A expedição também vai capacitar a equipe local na área de pesquisa. A equipe iniciou o deslocamento no dia 8 de outubro. A coordenadora da equipe de pesquisadores, Rafaela Fersozza, explica que a partir da coleta de plantas, será elaborada uma lista de espécies para criar o banco de dados da reserva.
“Nossa expectativa é implementar à equipe local o que chamamos de protocolo básico e avançado de plantas, onde temos parcelas permanentes que serão monitoradas para sempre, especialmente as árvores. Quando começamos a monitorar as plantas, a gente quer ver a saúde da floresta, como ela está, se vai estar saudável ao longo dos anos. Faremos um trabalho inédito”, destacou a coordenadora.
Durante o trabalho de campo, que será realizado até o dia 26 de outubro, os pesquisadores farão a marcação das árvores que serão monitoradas e, a cada cinco anos, elas serão “remedidas”. Esse acompanhamento vai revelar se ocorreu incorporação de carbono e se há mortalidade de plantas acima do esperado. É um diagnóstico de saúde da floresta com informações detalhadas e precisas.
Para o pesquisador do Botanical de Nova Iorque, Flávio Obermuller, a expedição é muito valiosa para a troca de experiências e conhecimento. Além de ser um verdadeiro inventário da biodiversidade do Sul do Amapá.
“A pesquisa é um ganho para a natureza e para a ciência com novas descobertas de espécies. A RDS do Rio Iratapuru é rica em espécies plantas, o Programa tem uma média para Amazônia que a cada seis coletas importantes que a gente faz, uma é um novo registro para o estado e a cada 30, uma é um novo registro para a ciência.
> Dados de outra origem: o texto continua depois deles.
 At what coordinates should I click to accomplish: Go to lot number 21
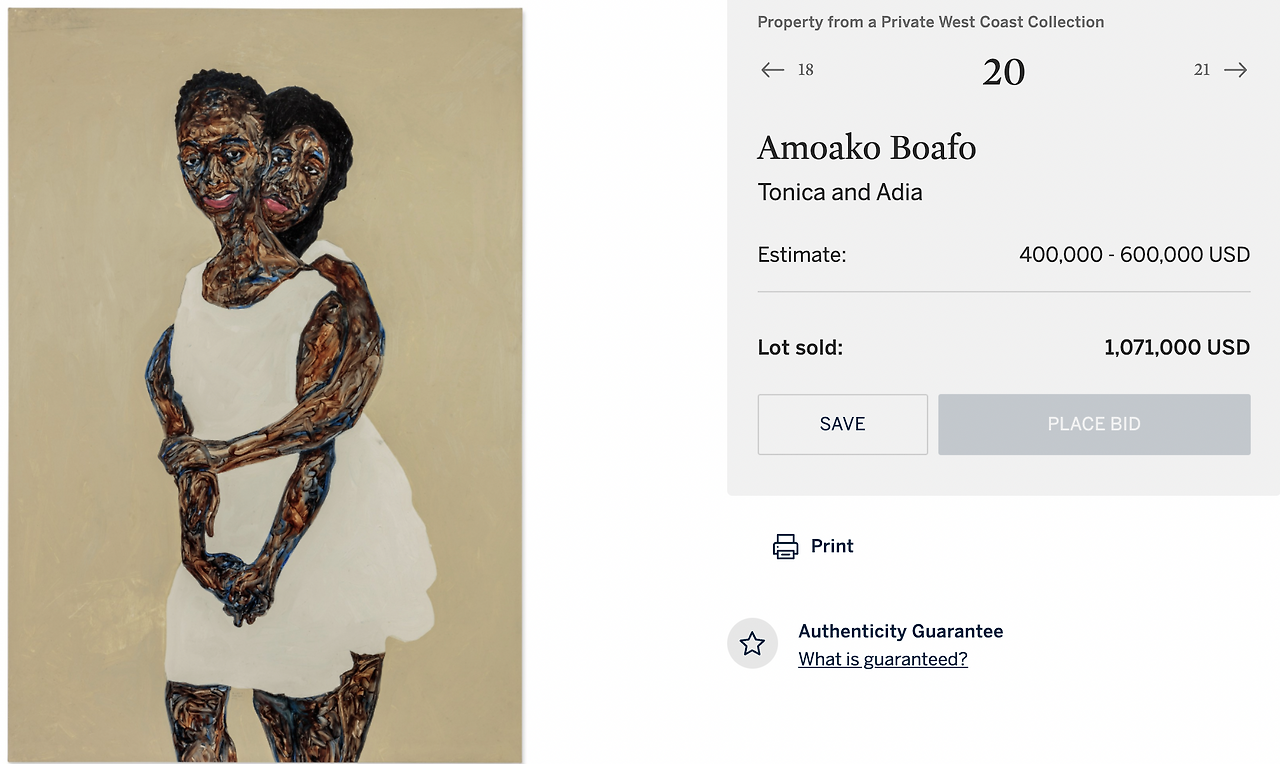click(1202, 70)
Numa expedição como essa de 20 dias, a média de coleta é de no mínimo mil amostras de plantas, significa que teremos muitas novidades”, ressaltou o pesquisador.
Os pesquisadores irão demarcar áreas previamente selecionadas, onde serão coletadas amostras e folhas para análises posteriores em laboratórios. O trabalho de campo também vai utilizar sistemas de GPS para o georeferenciamento, garantindo precisão da localização. Os resultados irão compor o banco de dados do Programa Nacional, além de gerar publicações para a comunidade científica e acadêmica.
“As ações do programa de monitoramento da biodiversidade na RDS do Rio Iratapuru é uma ferramenta muito importante para a gestão dessa Unidade de Conservação, onde tornará possível criar estratégias para atenuar as pressões sobre essa área e, inclusive, ajudar a entender como as mudanças climáticas afetarão as nossas florestas”, explica o coordenador de Gestão de Unidades de Conservação e Biodiversidade, Euryandro Costa.
Programa Monitora
O Programa Nacional Monitora, é vinculado ao Ministério do Meio Ambiente e Mudança do Clima (MMA) e ao Instituto Chico Mendes de Conservação da Biodiversidade (ICMBio). Dividido em três subprogramas – terrestre, aquático continental e marinho e costeiro – ele é executado dentro das Áreas Protegidas da Amazônia (Arpa) e atua através de expedições de campo, contribuindo para a proteção dos ecossistemas florestais e para o avanço do conhecimento científico sobre as plantas lenhosas na região amazônica.
Reserva do Rio Iratapuru
A Reserva de Desenvolvimento Sustentável (RDS) do Rio Iratapuru é uma unidade de conservação estadual localizada nos municípios de Laranjal do Jari, Mazagão e Pedra Branca do Amapari.
A expedição é uma ação do Governo do Estado, coordenada pela Secretaria de Estado do Meio Ambiente (Sema) com o apoio do Programa Áreas Protegidas da Amazônia (Programa Arpa) que visa garantir informação de qualidade para a avaliação contínua da efetividade da Unidade de Conservação.
Desde 2020, o Programa vem sendo executado dentro da RDS do Rio Iratapuru com o monitoramento de aves cinegéticas, borboletas frugívoras e mamíferos de médio e grande porte.